Ingrid Moesan said pay phones were "mostly in tourist attractions and hotels," in her home of Paramaribo, Suriname. She had to wait an hour by a pay phone to find someone who wanted to use it, and in his case, it was an emergency call.

Misael Rincon of Santo Domingo, Dominican Republic, observed that they were so "forgotten" that his iReport was a sort of "funeral" for them. Attending the ceremony, in his words, were, "the operator, the fax and the pager."

iReport: Poem for the end of the pay phone

Like many iReporters, Shari Atukorala noticed that pay phones could be found where poor people might gather. In her hometown of Kandy, Sri Lanka, she said that, "mostly village people use it when they come from far away to contact their families. The pay phone is indeed a boon to the poorer class."

Cynthia Falardeau of Vero Beach, Florida, had little problem finding a pay phone because she knew the owners of a gas station that had one. "The area we live in is called 'The Treasure Coast.' It ironically leads the area in foreclosures and unemployment.
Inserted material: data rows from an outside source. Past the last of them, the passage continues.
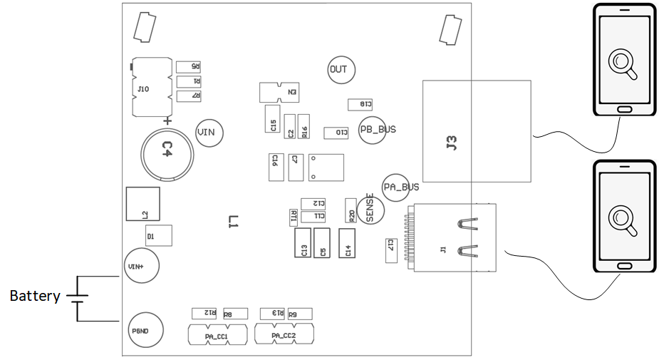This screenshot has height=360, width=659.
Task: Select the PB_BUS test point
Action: click(373, 130)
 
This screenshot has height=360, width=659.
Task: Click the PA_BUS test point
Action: click(397, 187)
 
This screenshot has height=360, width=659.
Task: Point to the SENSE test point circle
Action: click(370, 208)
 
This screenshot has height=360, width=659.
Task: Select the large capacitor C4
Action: click(167, 150)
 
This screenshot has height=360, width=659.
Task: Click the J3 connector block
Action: click(476, 130)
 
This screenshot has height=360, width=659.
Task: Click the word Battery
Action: click(34, 296)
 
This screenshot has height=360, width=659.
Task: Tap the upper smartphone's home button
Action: click(625, 109)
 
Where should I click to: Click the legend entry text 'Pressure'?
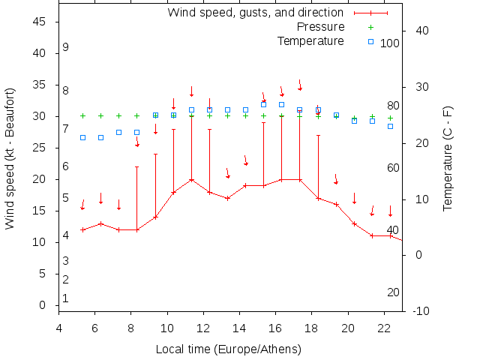click(320, 27)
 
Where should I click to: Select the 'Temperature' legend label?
click(310, 41)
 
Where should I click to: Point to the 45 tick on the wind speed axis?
click(40, 22)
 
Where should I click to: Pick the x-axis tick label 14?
click(239, 327)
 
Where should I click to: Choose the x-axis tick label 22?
click(384, 327)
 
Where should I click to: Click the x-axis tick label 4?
click(58, 327)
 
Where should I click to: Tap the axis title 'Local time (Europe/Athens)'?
click(228, 350)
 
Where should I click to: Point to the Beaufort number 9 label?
click(66, 47)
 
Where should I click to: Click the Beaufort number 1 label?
click(66, 298)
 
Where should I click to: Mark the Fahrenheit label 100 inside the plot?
click(390, 44)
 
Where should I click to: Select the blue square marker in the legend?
click(370, 41)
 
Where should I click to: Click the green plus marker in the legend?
click(370, 27)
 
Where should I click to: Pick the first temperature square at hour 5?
click(82, 137)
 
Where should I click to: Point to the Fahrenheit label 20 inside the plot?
click(393, 292)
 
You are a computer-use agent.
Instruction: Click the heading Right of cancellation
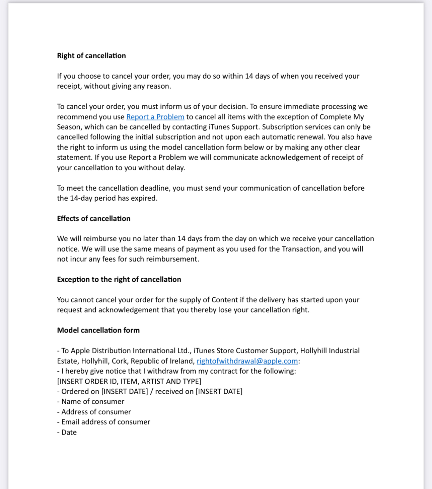tap(91, 56)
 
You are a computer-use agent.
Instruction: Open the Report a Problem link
tap(155, 117)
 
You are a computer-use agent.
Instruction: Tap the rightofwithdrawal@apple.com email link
tap(247, 361)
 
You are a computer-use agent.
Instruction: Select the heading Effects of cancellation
tap(94, 218)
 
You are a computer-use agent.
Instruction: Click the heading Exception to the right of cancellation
tap(119, 279)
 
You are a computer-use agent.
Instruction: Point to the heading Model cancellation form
tap(98, 330)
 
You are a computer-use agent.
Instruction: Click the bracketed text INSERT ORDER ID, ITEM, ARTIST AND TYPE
tap(129, 381)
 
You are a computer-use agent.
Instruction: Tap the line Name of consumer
tap(93, 401)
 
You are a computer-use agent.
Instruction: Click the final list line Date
tap(69, 432)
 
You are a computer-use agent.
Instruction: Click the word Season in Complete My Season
tap(69, 127)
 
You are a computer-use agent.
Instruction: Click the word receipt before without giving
tap(69, 86)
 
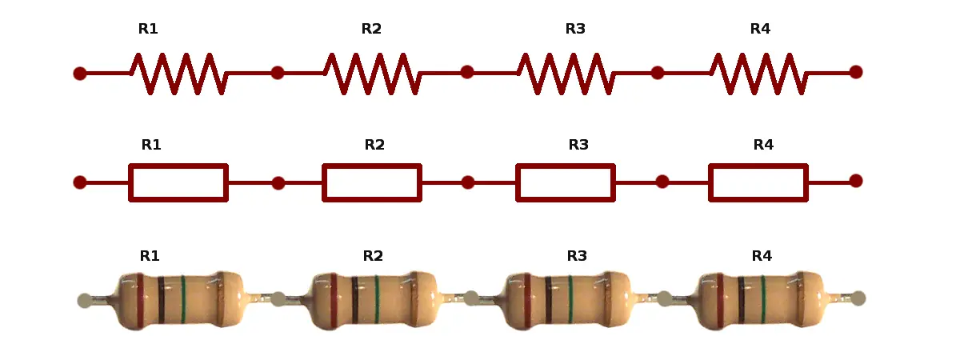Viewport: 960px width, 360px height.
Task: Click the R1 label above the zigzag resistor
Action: point(148,30)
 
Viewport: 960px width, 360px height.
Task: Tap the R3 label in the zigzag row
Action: point(575,30)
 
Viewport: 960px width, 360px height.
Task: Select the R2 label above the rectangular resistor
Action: point(374,146)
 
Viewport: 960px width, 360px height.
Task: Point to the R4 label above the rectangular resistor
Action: point(763,146)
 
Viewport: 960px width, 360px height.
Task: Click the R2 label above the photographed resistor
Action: point(373,257)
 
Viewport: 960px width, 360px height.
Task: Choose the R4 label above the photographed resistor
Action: point(762,257)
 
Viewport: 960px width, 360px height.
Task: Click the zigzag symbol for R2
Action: point(372,73)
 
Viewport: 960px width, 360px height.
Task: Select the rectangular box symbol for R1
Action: point(178,182)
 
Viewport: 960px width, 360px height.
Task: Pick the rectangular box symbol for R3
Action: point(566,182)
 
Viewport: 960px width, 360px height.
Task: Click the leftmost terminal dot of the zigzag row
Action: point(80,74)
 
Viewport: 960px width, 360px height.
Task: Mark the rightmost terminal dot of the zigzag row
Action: point(855,72)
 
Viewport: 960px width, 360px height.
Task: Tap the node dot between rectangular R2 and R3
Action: point(468,182)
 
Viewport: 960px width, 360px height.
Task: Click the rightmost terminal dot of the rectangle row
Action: point(855,181)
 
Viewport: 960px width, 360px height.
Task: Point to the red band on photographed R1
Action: point(140,301)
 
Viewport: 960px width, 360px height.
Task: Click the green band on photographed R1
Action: point(183,301)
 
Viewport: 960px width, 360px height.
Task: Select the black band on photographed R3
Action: point(549,299)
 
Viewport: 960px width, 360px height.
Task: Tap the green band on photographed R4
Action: point(762,299)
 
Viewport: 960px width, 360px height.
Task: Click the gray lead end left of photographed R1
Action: point(85,301)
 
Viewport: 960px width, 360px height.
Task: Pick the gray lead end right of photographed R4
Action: point(858,298)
People who have never been in need are now finding themselves forced to use services they never considered," she said. "Based on my conversation with my friend, they are seeing people of all walks of life using the pay phone for various reasons."
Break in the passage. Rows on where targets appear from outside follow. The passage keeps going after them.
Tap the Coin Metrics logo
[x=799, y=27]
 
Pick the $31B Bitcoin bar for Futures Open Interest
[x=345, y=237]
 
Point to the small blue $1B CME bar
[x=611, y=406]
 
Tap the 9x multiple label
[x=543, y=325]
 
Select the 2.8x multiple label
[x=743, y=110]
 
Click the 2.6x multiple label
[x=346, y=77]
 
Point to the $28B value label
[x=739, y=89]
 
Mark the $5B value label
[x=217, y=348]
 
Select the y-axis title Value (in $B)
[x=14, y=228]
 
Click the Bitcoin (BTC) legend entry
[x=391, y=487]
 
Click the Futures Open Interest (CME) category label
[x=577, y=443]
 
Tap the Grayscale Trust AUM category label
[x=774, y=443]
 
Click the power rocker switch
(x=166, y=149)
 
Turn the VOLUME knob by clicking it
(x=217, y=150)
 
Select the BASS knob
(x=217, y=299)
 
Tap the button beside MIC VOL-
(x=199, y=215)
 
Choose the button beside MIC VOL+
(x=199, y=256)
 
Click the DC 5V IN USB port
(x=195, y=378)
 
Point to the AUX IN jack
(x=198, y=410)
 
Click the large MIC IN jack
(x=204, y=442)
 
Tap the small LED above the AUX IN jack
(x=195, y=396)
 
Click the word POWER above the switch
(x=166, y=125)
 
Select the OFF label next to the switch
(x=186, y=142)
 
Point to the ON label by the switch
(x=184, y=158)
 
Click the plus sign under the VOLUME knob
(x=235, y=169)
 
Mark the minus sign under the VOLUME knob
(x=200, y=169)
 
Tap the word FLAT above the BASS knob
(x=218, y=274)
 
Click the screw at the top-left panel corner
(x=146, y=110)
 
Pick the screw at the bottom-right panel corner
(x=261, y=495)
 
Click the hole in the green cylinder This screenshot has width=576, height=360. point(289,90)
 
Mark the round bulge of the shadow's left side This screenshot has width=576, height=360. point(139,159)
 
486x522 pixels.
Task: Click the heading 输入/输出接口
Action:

She said immigrants working in the seasonal citrus industry there needed pay phones "as an essential tool to staying in touch with their families."
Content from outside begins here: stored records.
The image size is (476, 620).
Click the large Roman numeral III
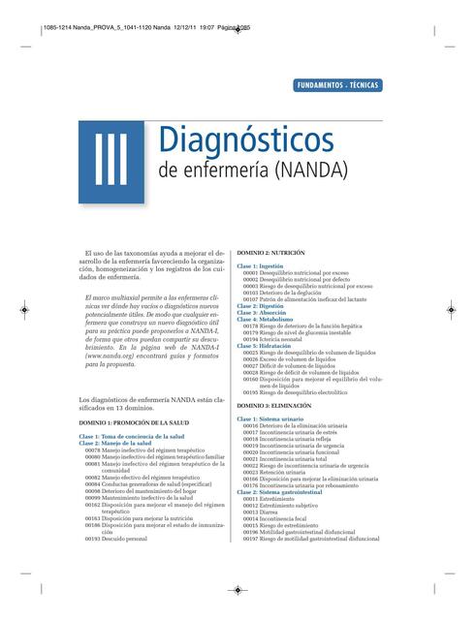(112, 158)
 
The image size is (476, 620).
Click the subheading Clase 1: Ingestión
(261, 264)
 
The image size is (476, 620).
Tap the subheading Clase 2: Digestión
(261, 306)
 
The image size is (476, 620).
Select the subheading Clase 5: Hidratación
(264, 344)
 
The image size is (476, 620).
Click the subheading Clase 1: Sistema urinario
(270, 418)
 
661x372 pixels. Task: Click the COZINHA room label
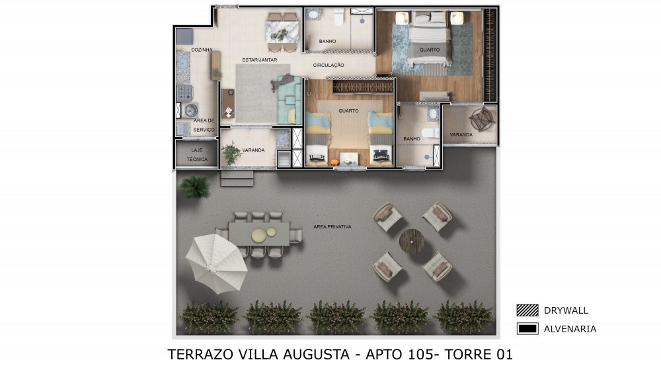click(202, 50)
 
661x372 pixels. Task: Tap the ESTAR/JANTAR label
click(260, 60)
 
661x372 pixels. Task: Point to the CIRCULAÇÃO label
click(329, 65)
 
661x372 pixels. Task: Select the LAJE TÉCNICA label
click(197, 154)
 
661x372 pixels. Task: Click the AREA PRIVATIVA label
click(332, 227)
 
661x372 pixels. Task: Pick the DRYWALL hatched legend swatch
click(527, 310)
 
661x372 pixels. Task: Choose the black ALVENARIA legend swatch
click(527, 328)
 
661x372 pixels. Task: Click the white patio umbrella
click(216, 263)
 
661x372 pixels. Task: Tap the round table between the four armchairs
click(411, 242)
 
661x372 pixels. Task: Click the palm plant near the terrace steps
click(195, 186)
Even though they may be seen as a thing of the past, several iReporters who took part in this project had a newfound appreciation for pay phones. "I believe pay phones serve an important purpose and it scares me a little that some towns have none at all or only one or two," Cintron said. "I think that this needs to be re-thought out by those communities and phone companies."

Pegram, the woman who seemed to have the most trouble finding a working pay phone, said, "I view a phone as a necessity in our society, so the disappearance of working pay phones is definitely a sad realization for people who cannot afford to acquire a phone. At least having access to a working pay phone kept them connected to family and friends for only 50 cents."